* INSTRUCTIONS TO FOLLOW *
Which lines mention "agent"? Show each one from the listing.

* AVAILABLE DATA *
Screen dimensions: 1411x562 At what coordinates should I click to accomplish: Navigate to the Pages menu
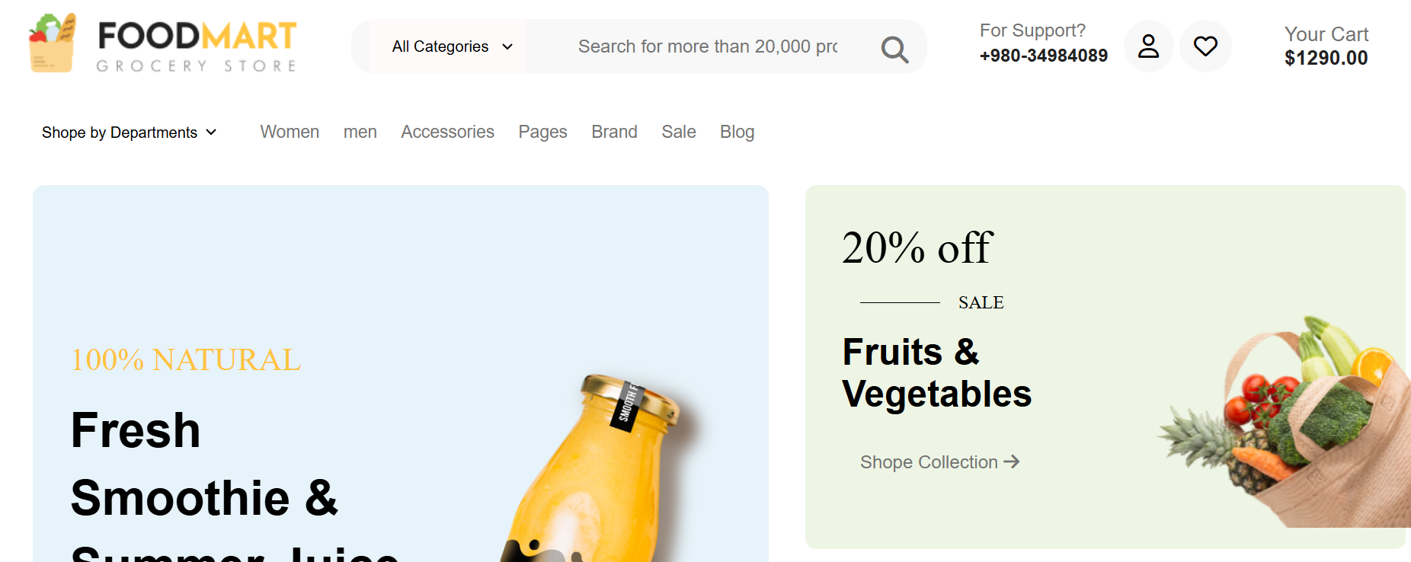pos(542,132)
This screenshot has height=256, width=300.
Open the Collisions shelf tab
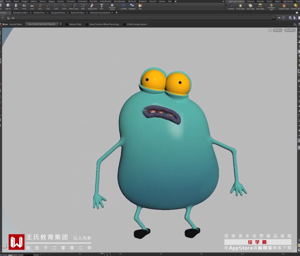tap(250, 1)
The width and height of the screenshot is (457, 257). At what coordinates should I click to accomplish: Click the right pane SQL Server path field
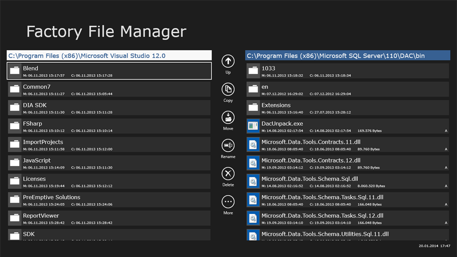(x=348, y=56)
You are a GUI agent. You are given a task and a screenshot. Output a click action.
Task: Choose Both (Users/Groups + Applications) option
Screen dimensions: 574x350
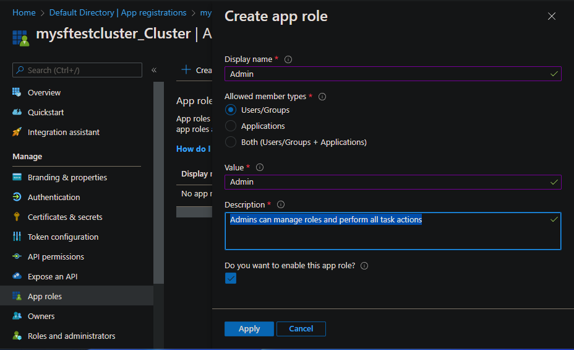[231, 142]
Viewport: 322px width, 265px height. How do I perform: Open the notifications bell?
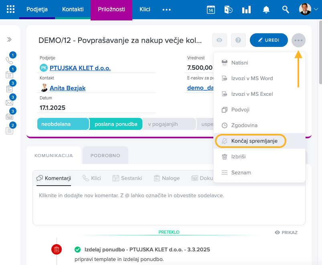click(266, 10)
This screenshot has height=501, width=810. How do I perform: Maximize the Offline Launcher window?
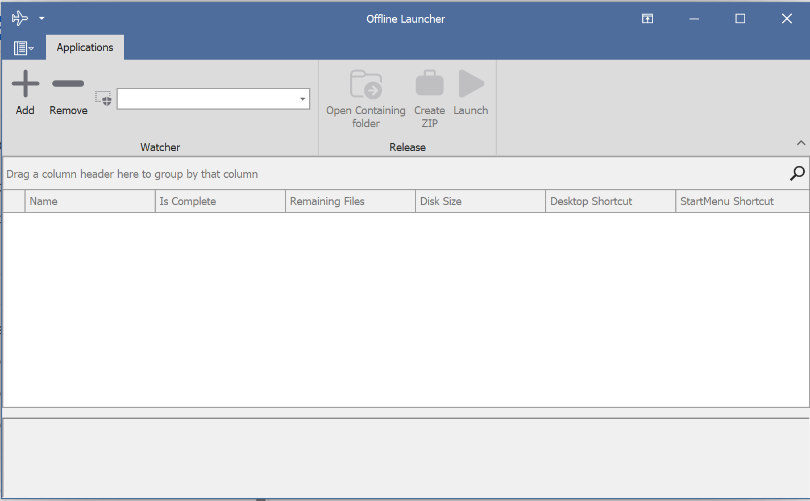click(x=740, y=19)
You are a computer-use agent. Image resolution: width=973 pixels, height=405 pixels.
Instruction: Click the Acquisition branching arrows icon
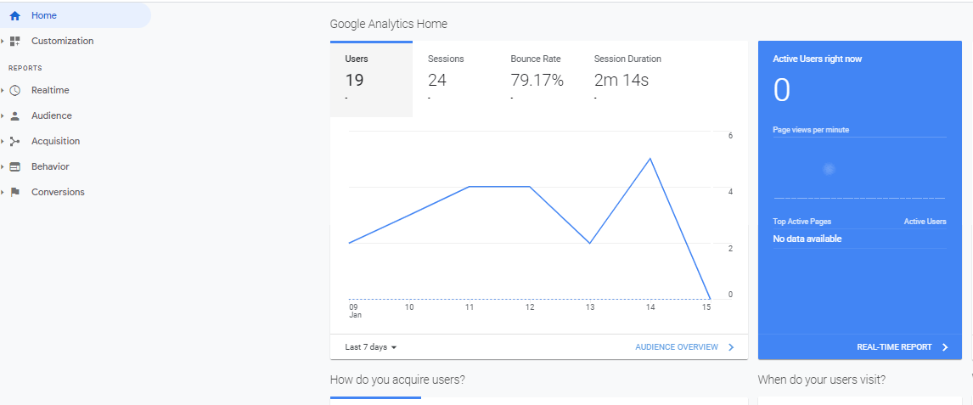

* COMPLETED TASK *
You are a GUI agent. You are given a task and a screenshot. Output a click action.
You are a computer-use agent. Image resolution: width=973 pixels, height=405 pixels.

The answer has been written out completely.